◆ **WHAT NEEDS TO BE DONE**
Leaving out all pictures, write out word for word the lines from the one containing "Given: Click the 保存并启用 button" to the end of the data below.

◆ **SUPPLIED MATERIAL**
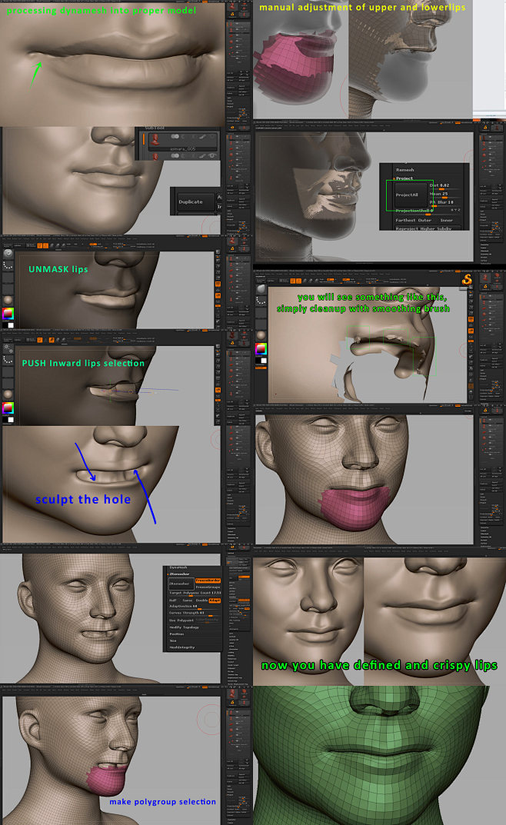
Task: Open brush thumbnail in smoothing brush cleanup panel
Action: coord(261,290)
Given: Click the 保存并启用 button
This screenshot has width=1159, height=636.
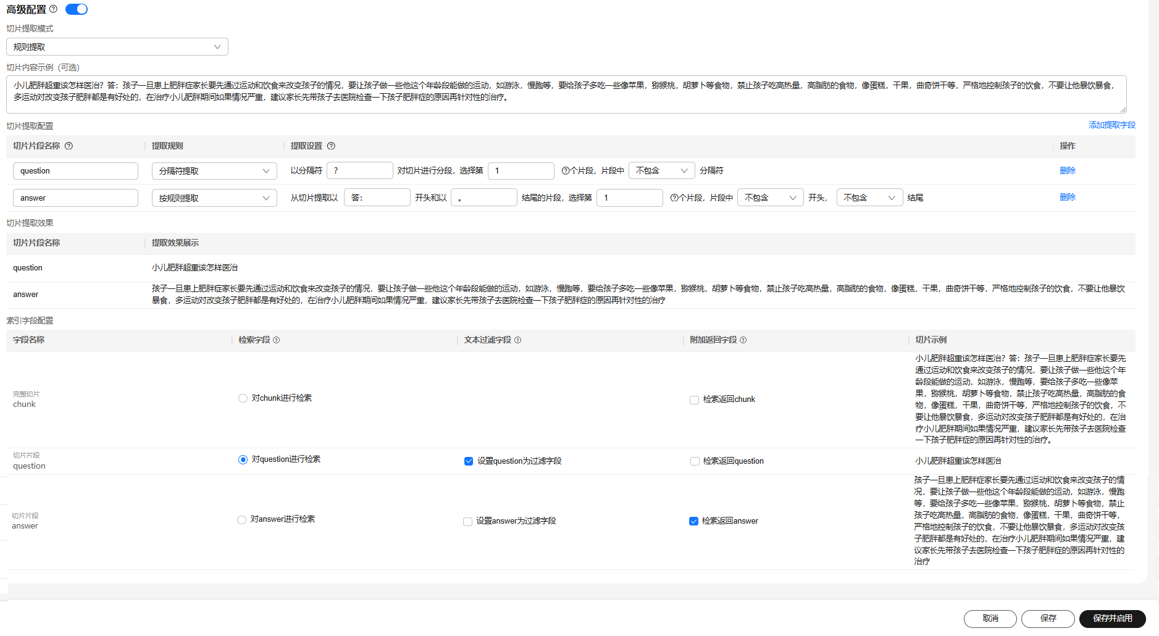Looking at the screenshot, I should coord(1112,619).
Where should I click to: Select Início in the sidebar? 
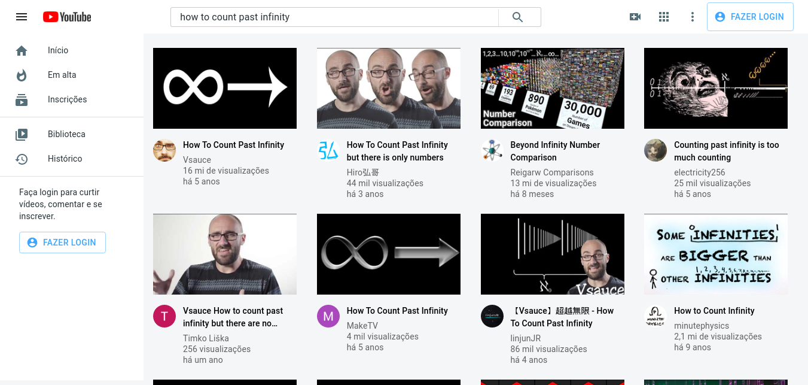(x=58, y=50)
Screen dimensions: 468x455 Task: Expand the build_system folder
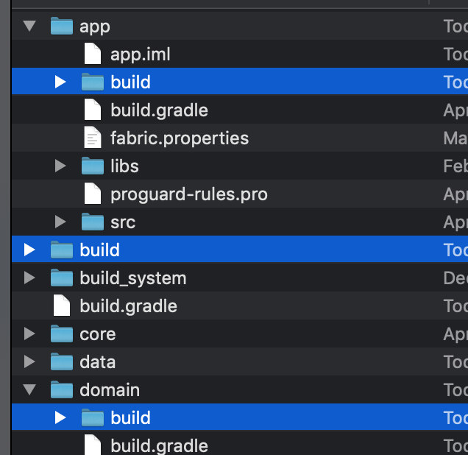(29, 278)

◆ **RESPONSE TO THIS TASK**
Given: Click the 保存并启用 button
This screenshot has width=1159, height=636.
Looking at the screenshot, I should coord(1112,619).
Where should I click to: Select Início in the sidebar? 
(x=58, y=50)
Screen dimensions: 468x455 Task: Expand the build_system folder
(29, 278)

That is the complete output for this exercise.